In questo contesto, la politica monetaria della Bce non aiuta perché anziché dare la direzione semina incertezza in un periodo già caratterizzato da forti preoccupazioni. Come fa un imprenditore a capire se è opportuno realizzare un investimento? Come fa un farmacista titolare a decidere quale fascia di prodotti acquistare o se ristrutturare l’azienda? Di fronte a una inflazione il cui aumento sfiora la doppia cifra, la parola d’ordine della Bce è «raffreddare l’economia», ossia rallentarla. Si tratta di una politica certamente utile, ma assai delicata e quindi pericolosa in quanto se non calibrata bene può portare alla chiusura di aziende e alla perdita di posti di lavoro.

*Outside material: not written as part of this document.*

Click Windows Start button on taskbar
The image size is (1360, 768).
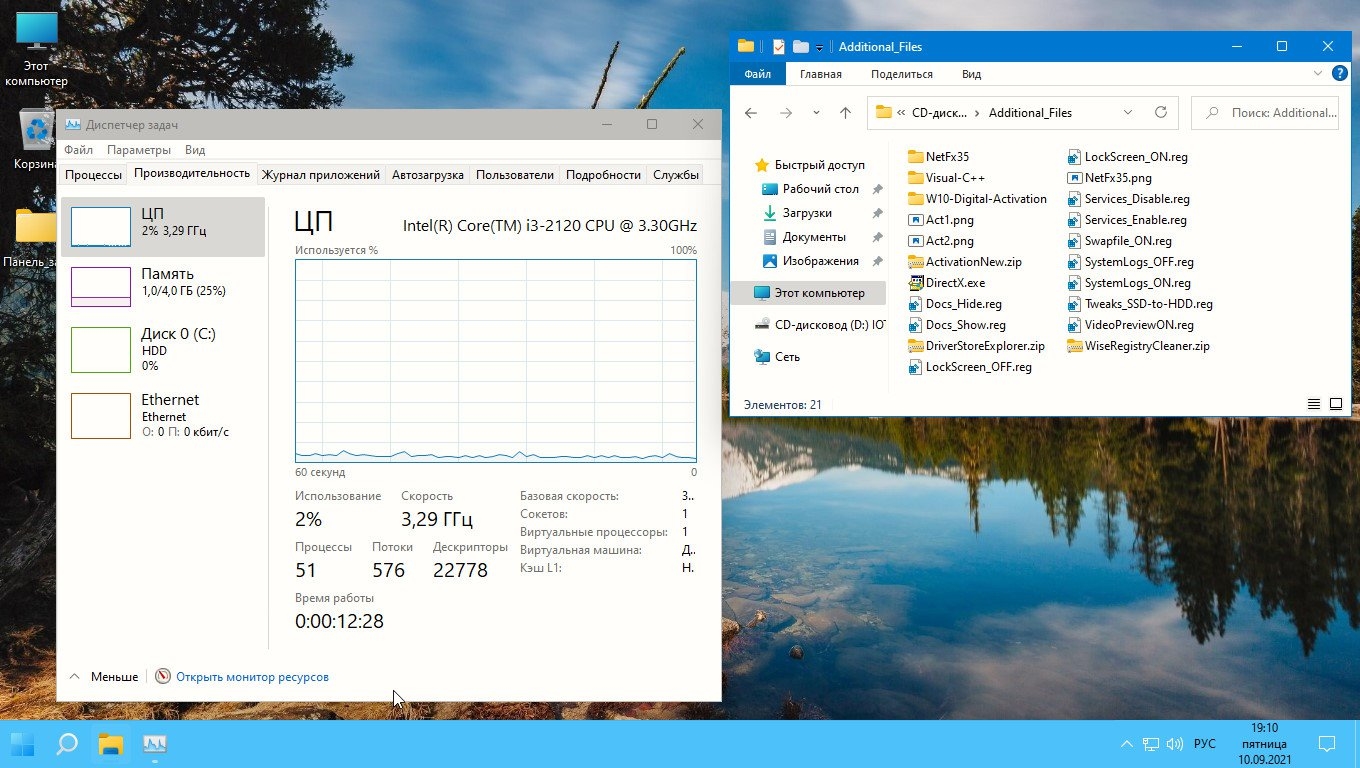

La manovra principe è quella di aumentare i tassi: in questo modo le imprese pagano di più il costo del denaro, riducono gli investimenti e la produzione e di conseguenza l’offerta: le famiglie rimandano acquisti più o meno necessari e l’inflazione si raffredda. Ricordiamo che fino allo scorso inverno gran parte degli economisti hanno giustamente auspicato un incremento dell’inflazione, mentre oggi incute timore a tutti. Evidentemente non è un fenomeno che possa essere governato a proprio piacimento ma questa non è una novità.

Alcuni ricorderanno che negli anni ottanta l’inflazione è stata la nostra bestia nera, con i titoli di stato che sono arrivati in un certo punto a pagare oltre il 20% di interessi. In quel periodo i tassi reali, ossia i tassi che derivano dalla differenza tra rendimenti e inflazione, erano addirittura negativi. Stiamo quasi vivendo un ritorno a quel passato, tante sono le analogie con quel periodo.

La Bce poi fa trapelare che gli aumenti “jumbo” non diventeranno una norma, cosa che a sua volta semina ulteriore incertezza. Ma al di là dell’aumento del costo del denaro, le aziende e quindi anche le farmacie farebbero bene a prepararsi a una imminente stretta creditizia e rispondere rivolgendosi ai finanziamenti di tipo pluriennale, che mettono al riparo dalle sorprese insite nel credito finanziario e commerciale a breve termine.

Per le farmacie, inoltre, l’elemento di criticità risulta amplificato dal credito ottenuto sotto forma di dilazioni sui pagamenti alla distribuzione intermedia, che costituisce di fatto una forma di “shadow banking”. In un periodo di stretta creditizia questa pratica genera spesso vulnerabilità, perché compromette la capacità della distribuzione intermedia di concedere dilazioni temporalmente “innaturali” a farmacie che ricevono anche nove consegne al giorno. Nel frattempo l’Abi, l’Associazione delle banche italiane, rileva che a ottobre gli impieghi per le famiglie e le imprese aumentano ma stanno rallentando nella dinamica. I primi concreti segnali di quel raffreddamento di cui si diceva sopra.